- **PROBLEM STATEMENT**:
What follows is a set of records. Copy them exactly and leave out the images.

- **RECORDS SUPPLIED**:

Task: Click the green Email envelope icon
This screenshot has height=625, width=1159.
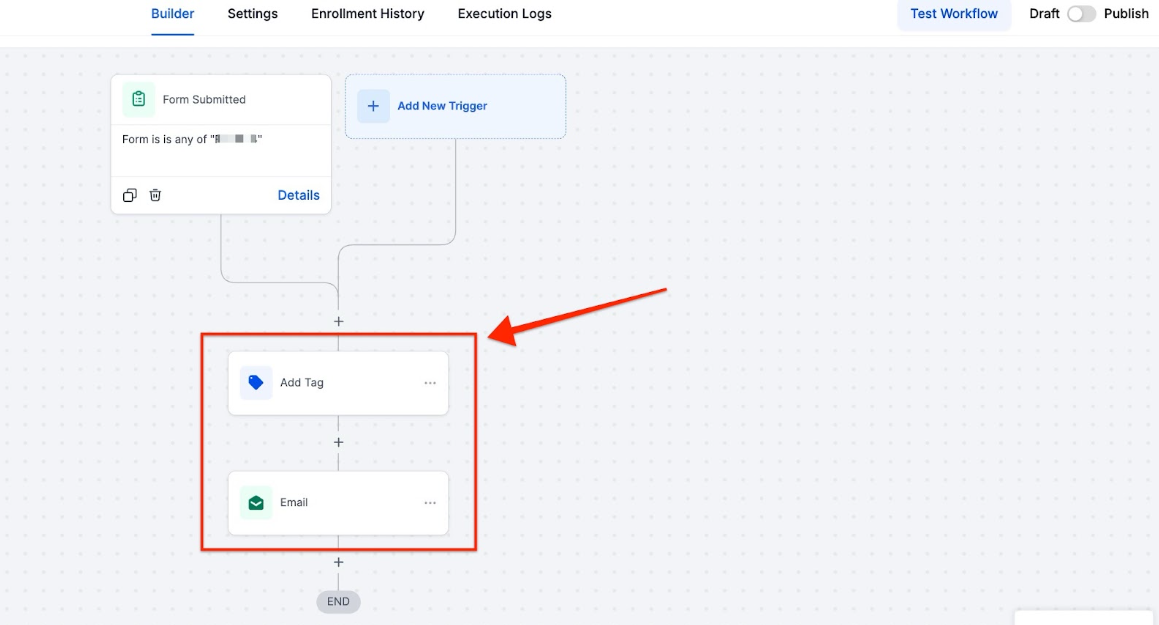Action: [x=256, y=502]
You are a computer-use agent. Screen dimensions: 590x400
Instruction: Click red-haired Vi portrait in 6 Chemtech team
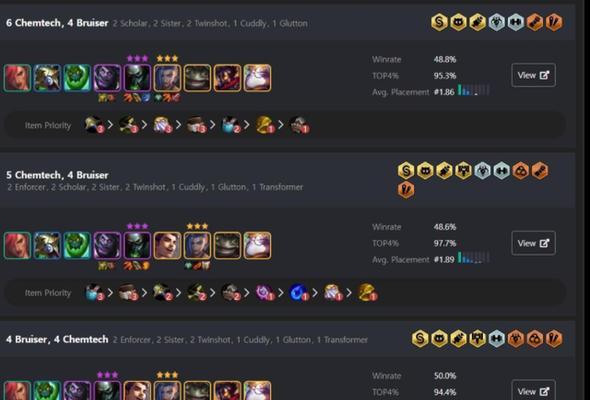coord(17,78)
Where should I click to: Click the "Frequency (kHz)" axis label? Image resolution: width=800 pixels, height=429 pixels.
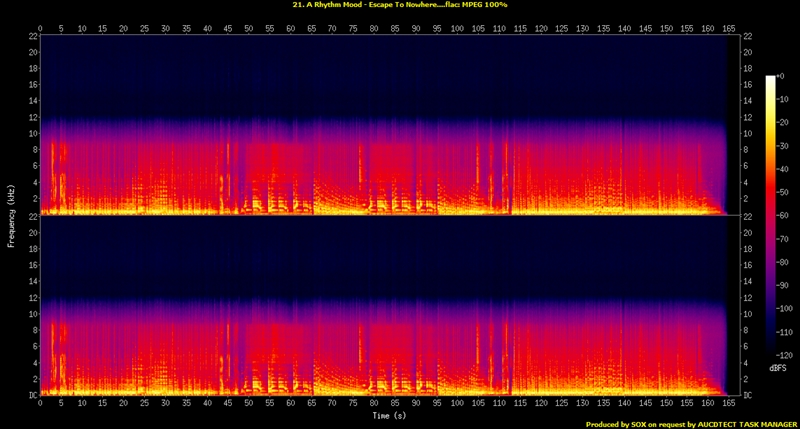(x=10, y=214)
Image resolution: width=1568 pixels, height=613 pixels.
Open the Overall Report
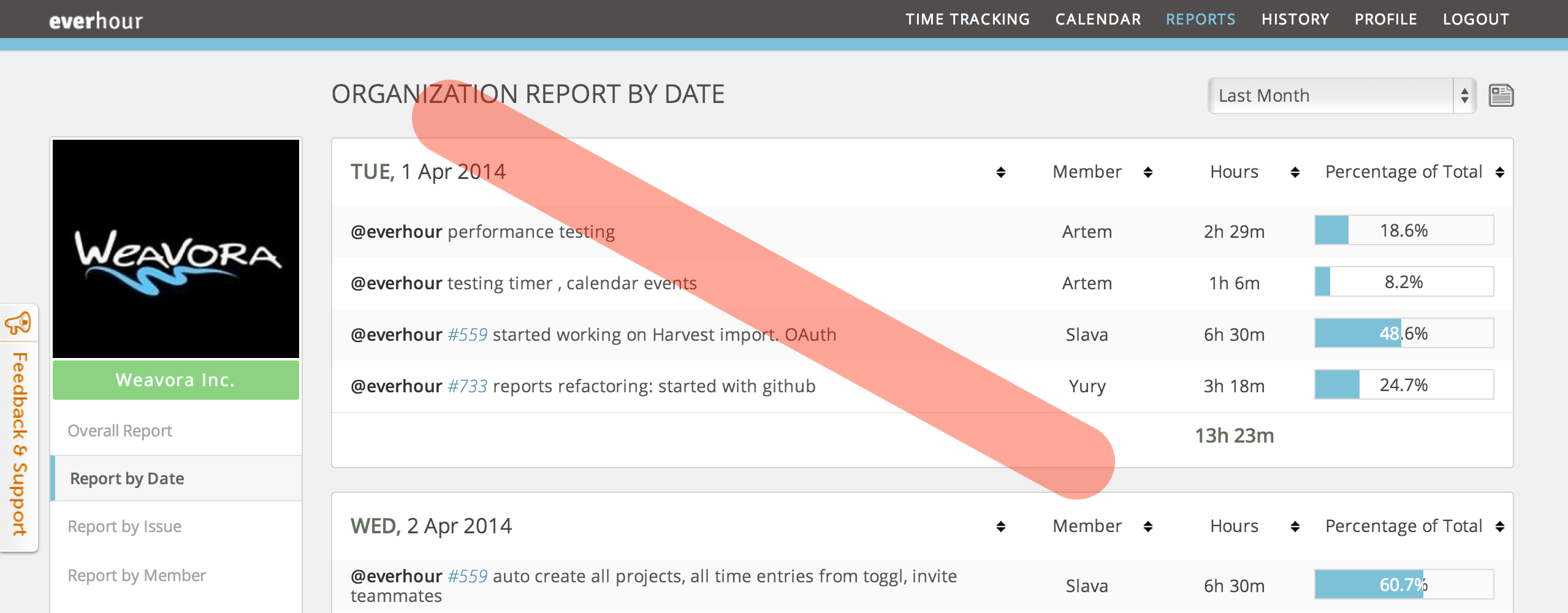120,430
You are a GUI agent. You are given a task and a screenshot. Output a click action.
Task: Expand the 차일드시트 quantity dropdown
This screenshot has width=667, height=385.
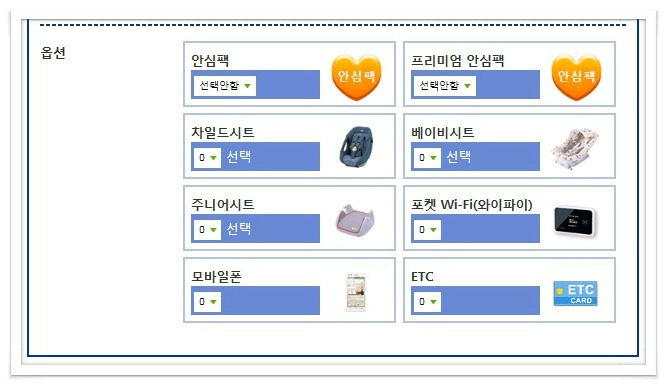coord(207,157)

- **ANSWER BOX**:
Task: Click the green Email envelope icon
This screenshot has height=625, width=1159.
Action: [x=256, y=502]
You are a computer-use agent. Screen dimensions: 590x400
Instruction: Click red-haired Vi portrait in 6 Chemtech team
coord(17,78)
Where should I click to: Click the "Frequency (kHz)" axis label? Image resolution: width=800 pixels, height=429 pixels.
(x=10, y=214)
Image resolution: width=1568 pixels, height=613 pixels.
Open the Overall Report
120,430
You are a GUI agent. You are given a task and a screenshot. Output a click action.
Task: Expand the 차일드시트 quantity dropdown
This screenshot has width=667, height=385.
coord(207,157)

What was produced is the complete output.